O Congresso Nacional voltou do recesso. Em sessão realizada na tarde desta segunda-feira, 3, foi aberto os trabalhos legislativos de 2020. Falou os presidentes da Câmara e Senado, Rodrigo Maia (DEM/RJ) e Davi Alcolumbre (DEM/AP), o presidente Dias Toffoli, do STF. Compareceu para entregar a mensagem do Executivo o ministro-chefe da Casa Civil, Onyx Lorenzoni, que teve seu ministério esvaziado pelo presidente Jair Bolsonaro.
A mensagem do Planalto foi enaltecendo conquistas de 2019 e conclamado para o Parlamento votar outras medidas de interesse do governo em 2020.

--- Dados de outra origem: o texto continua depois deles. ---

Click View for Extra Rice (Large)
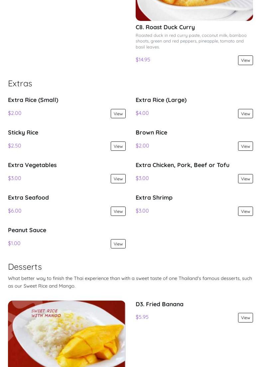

Toffoli felicitou o Congresso por não precisar mais discutir temas de
30 anos atrás e disse que a democracia brasileira “mostra vitaliciedade”, que “mostra um país responsável” e através dos poderes soube mudar os problemas do Brasil, ressaltando a participação do Congresso.

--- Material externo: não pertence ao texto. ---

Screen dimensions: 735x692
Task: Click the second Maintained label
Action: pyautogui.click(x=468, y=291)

Maia ressaltou a independência do Parlamento em 2019 e “está passando a ocupar o lugar que é seu por direito”, frisando que não se trata de uma vitória de governo sob oposição ou de partido sob outro.
Alcolumbre também enalteceu a independência do Parlamento no último ano o colocando como guardião da Constituição, freio e contrapeso de quaisquer excessos, garantidor das liberdades democráticas, das instituições e fiador das reformas. No final, em um aceno para população, firmou compromisso de fortalecer a confiança no Congresso Nacional.
O Parlamento inicia 2020 com uma agenda intensa e com menos tempo por causa das eleições municipais entre agosto e outubro. PECs que já se encontram tramitando – pacto federativo, emergencial, extinção dos fundos públicos – e a reforma administrativa que o governo adiou e pretende enviar ainda este mês. A eterna discussão de uma reforma tributária. Também o tema popular que é a segunda instância se vai por meio de uma PEC na Câmara – já com uma comissão especial instituída – ou por projeito de Lei no Senado. Tudo isso tendo que administrar os ruídos de um governo bipolar com as instituições, dos filhos e do próprio presidente testando até aonde vai o poder da sua caneta compactor e governando pelas redes sociais.